● Text excerpt
# Can someone explain titles to me please?



## slyon5 (May 11, 2014)

Hi everyone,
Can someone please explain to me the titles/prizes/awards that cats can win at shows? It's not quite as simple as 1st, 2nd, 3rd is it?! 
I understand that neuters are judged separately from entire cats, but apart from that I'm super confused about champions/grand champions/imperial champions/best of breed/best in class/best of variety etc etc etc?! Can anyone explain to me in simple terms how it all works?!
I'm thinking of showing my BSH at some point if he enjoys it, but he's only a kitten just now so obviously have to wait a little while. At what age can they be entered and when do they become adults? Also when I've been looking at entry forms and schedules I keep seeing "AC" and "AV" before some of the class names. What do these mean?!
Thanks!


----------



## carly87 (Feb 11, 2011)

I will assume you're wanting a description of GCCF titles.

Ok, when an adult (9 months), cats, and neuters are judged in title or Open classes. This means that they are judged against other members of that breed. Anything that is already a champion or higher will be judged for best of breed only, with the remainder being judged against each other. The winner of the class will get a Challenge Certificate if the judge thinks the quality is good enough to justify one. 3 of these makes a cat a champion. Then they move to the grand class, and need a further 3 certificates for Grand Champion. Then it's 5 Imperial certs for Imperial Grand Champion. Then they move into the Olympian class where they are judged against any imperial cat across all the breeds. You need 5 certs for bronze imperial, another 5 for silver, and another 5 for gold.


----------



## lymorelynn (Oct 4, 2008)

slyon5 said:


> Hi everyone,
> Can someone please explain to me the titles/prizes/awards that cats can win at shows? It's not quite as simple as 1st, 2nd, 3rd is it?!
> I understand that neuters are judged separately from entire cats, but apart from that I'm super confused about champions/grand champions/imperial champions/best of breed/best in class/best of variety etc etc etc?! Can anyone explain to me in simple terms how it all works?!
> I'm thinking of showing my BSH at some point if he enjoys it, but he's only a kitten just now so obviously have to wait a little while. At what age can they be entered and when do they become adults? Also when I've been looking at entry forms and schedules I keep seeing "AC" and "AV" before some of the class names. What do these mean?!
> Thanks!


I think Carly has explained the championship titles but to add AC means any colour - usually in side classes, BSH breeders' kitten, any colour for example. AV, any variety - in some classes several breeds are catagorised together - Asian, Abbysinian, Somali etc for example
Kittens can be shown from the age of 14 weeks and at 9 months they are classed as adults
Lots of people here will help if you need it to fill in an entry form - a bit daunting and confusing to start I know


----------



## OrientalSlave (Jan 26, 2012)

Think the only thing to add is that neuters under 9 months are shown alongside entires in the kitten classes, but there are separate sections for entires and neuters that are 9 months and older.

When a cat that has been competing as an adult is neutered the slate is wiped clean, so it can be entered in the Debutante classes and so on! Ditto when a kitten moves to Adult or Neuter sections.


----------



## slyon5 (May 11, 2014)

Aw you guys are great! Thank you so much everyone for helping! I understand it all so much better now. Can't wait to take my boy to shows!  x


----------



## spid (Nov 4, 2008)

No reason why you cant show him as a kitten, and will get him used to it too.


----------

● Things to do
1. Decide whether each statement agrees with the thread on cat show titles. Answer yes or no for each, and quote the words from the thread that settle it. (a) A cat needs three Challenge Certificates to become a champion. (b) Kittens can be shown from the age of 12 weeks. (c) "AV" before a class name means any variety.
2. According to the thread on cat show titles, how many certificates does a Grand Champion need to become Imperial Grand Champion?
3. From the thread on cat show titles, write out everything from "Aw you guys" down to "(Nov 4, 2008)", swapping "boy" for "cat".

● Data rows
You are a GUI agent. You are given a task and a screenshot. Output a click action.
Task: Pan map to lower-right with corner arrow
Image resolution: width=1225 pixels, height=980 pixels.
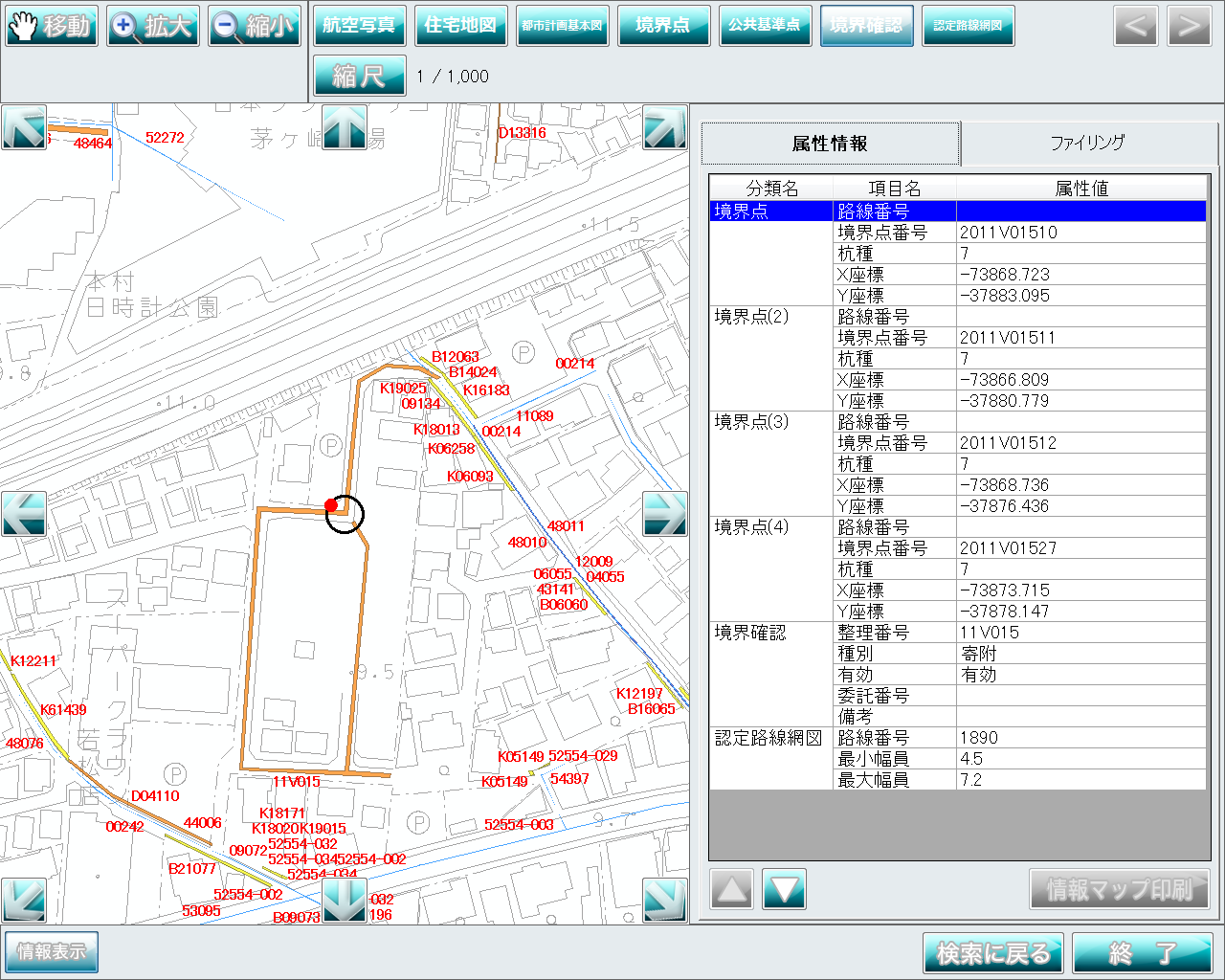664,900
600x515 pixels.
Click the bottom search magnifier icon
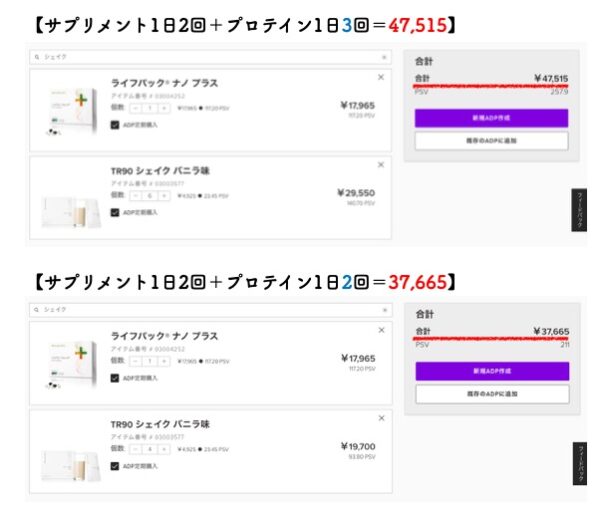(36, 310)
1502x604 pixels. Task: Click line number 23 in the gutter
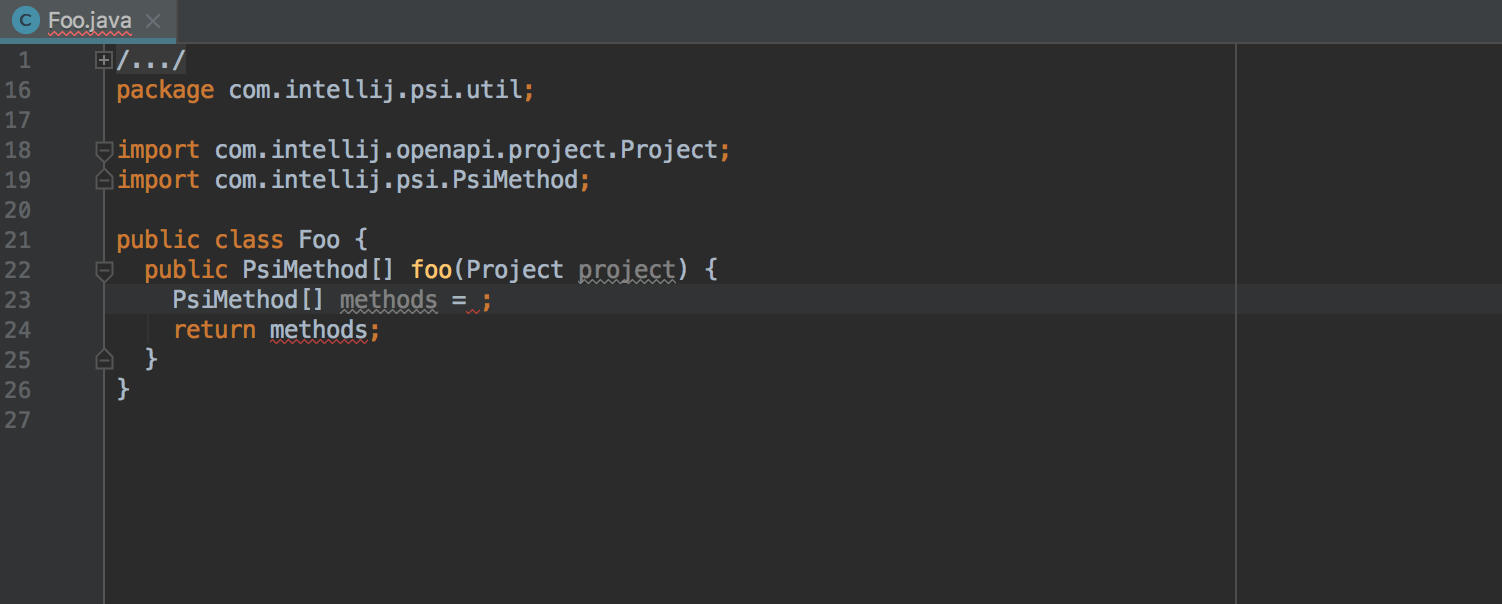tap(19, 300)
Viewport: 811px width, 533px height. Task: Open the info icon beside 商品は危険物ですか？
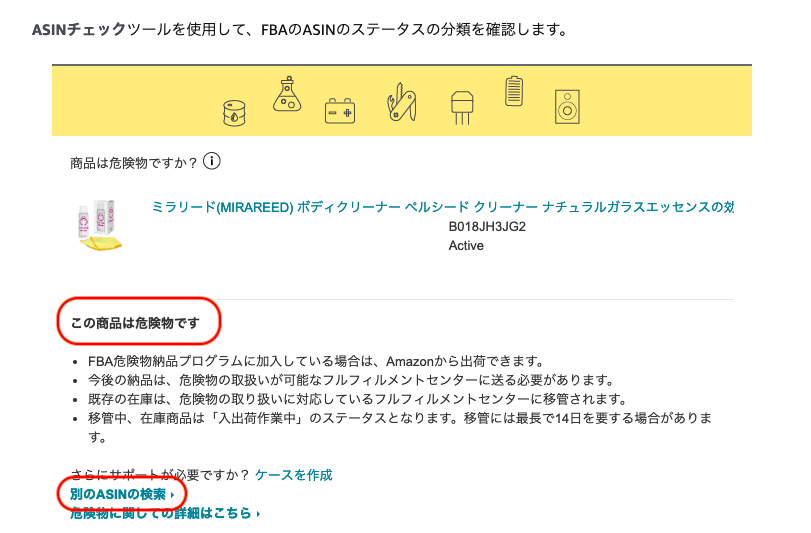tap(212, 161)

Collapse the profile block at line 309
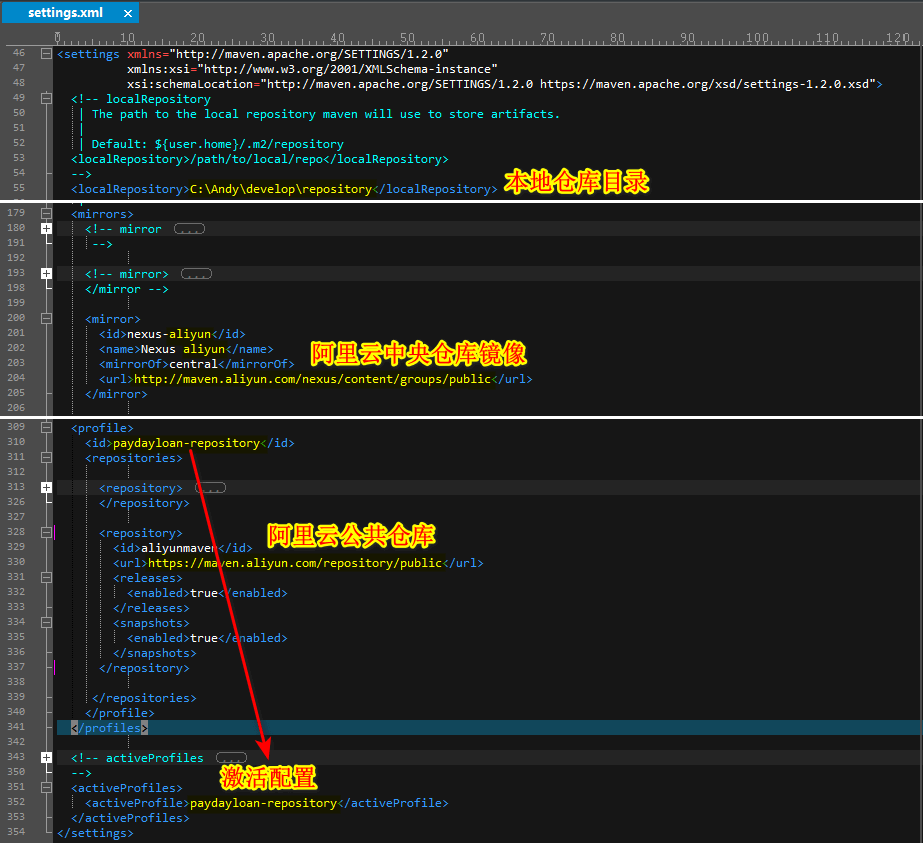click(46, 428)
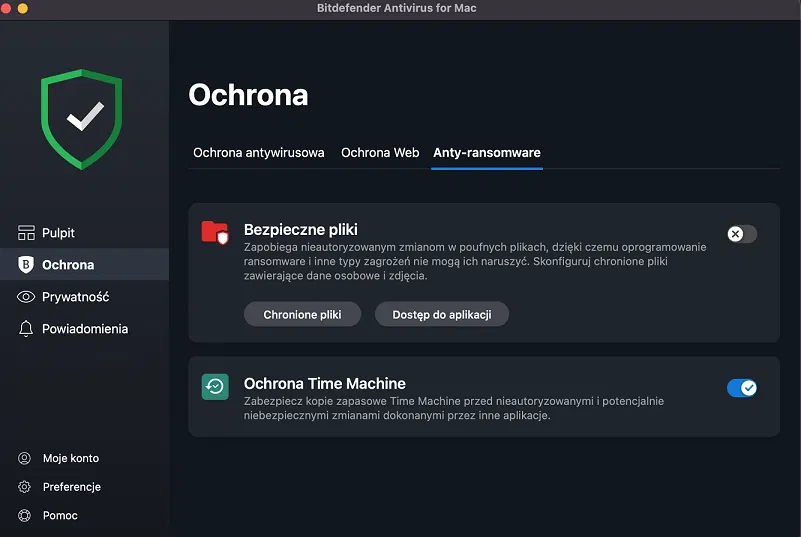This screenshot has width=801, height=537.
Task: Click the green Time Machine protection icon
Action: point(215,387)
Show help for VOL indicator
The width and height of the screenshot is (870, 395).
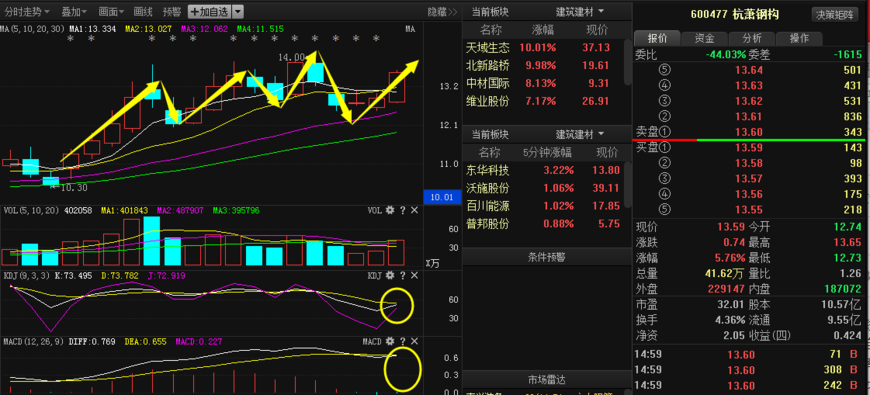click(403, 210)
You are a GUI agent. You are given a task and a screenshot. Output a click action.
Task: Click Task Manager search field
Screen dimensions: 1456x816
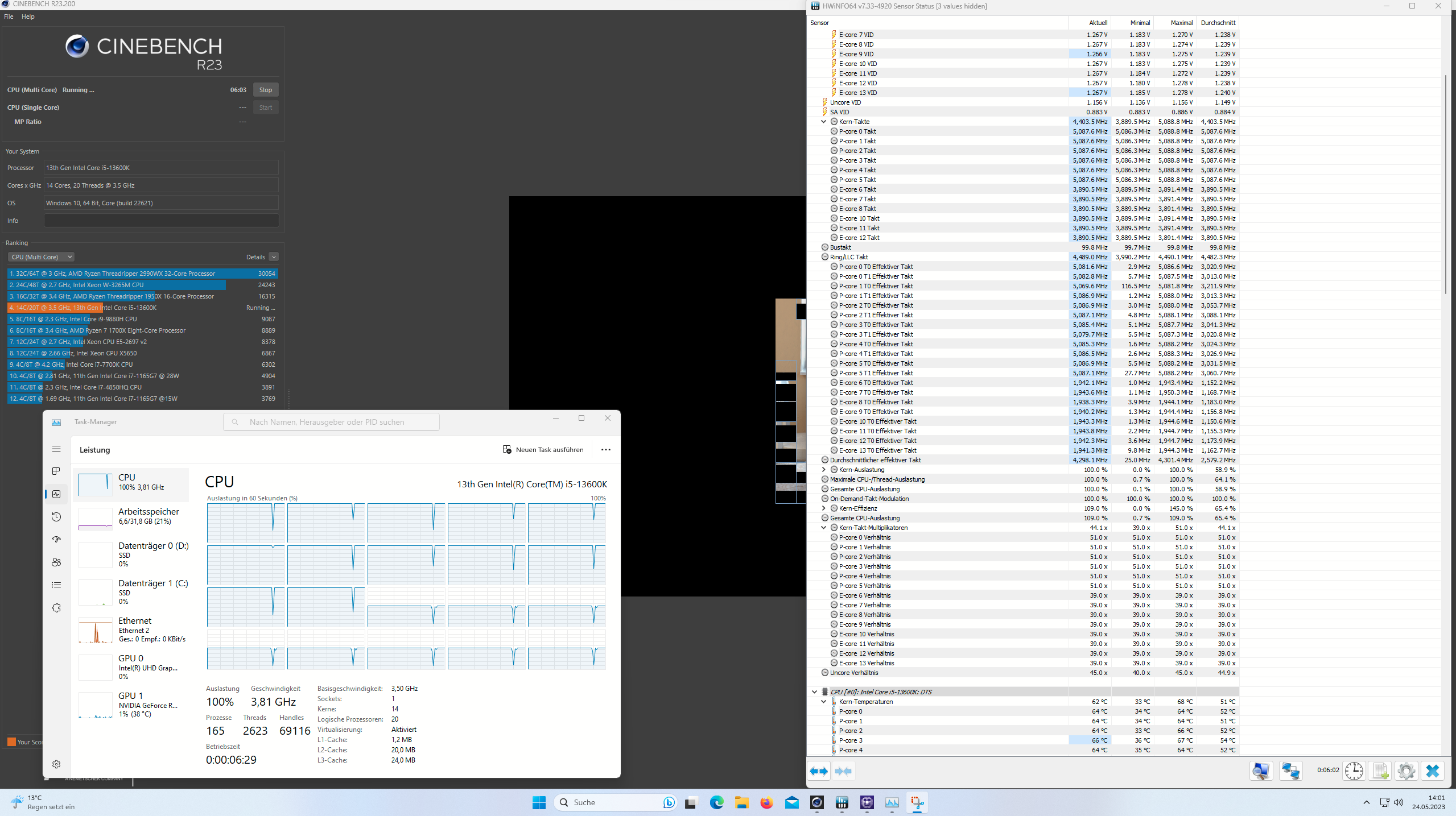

● Results of the exercise
1.
(a) Yes: "3 of these makes a cat a champion."
(b) No: "Kittens can be shown from the age of 14 weeks"
(c) Yes: "AV, any variety"

2. Five Imperial certificates.

3.
Aw you guys are great! Thank you so much everyone for helping! I understand it all so much better now. Can't wait to take my cat to shows!  x


----------



## spid (Nov 4, 2008)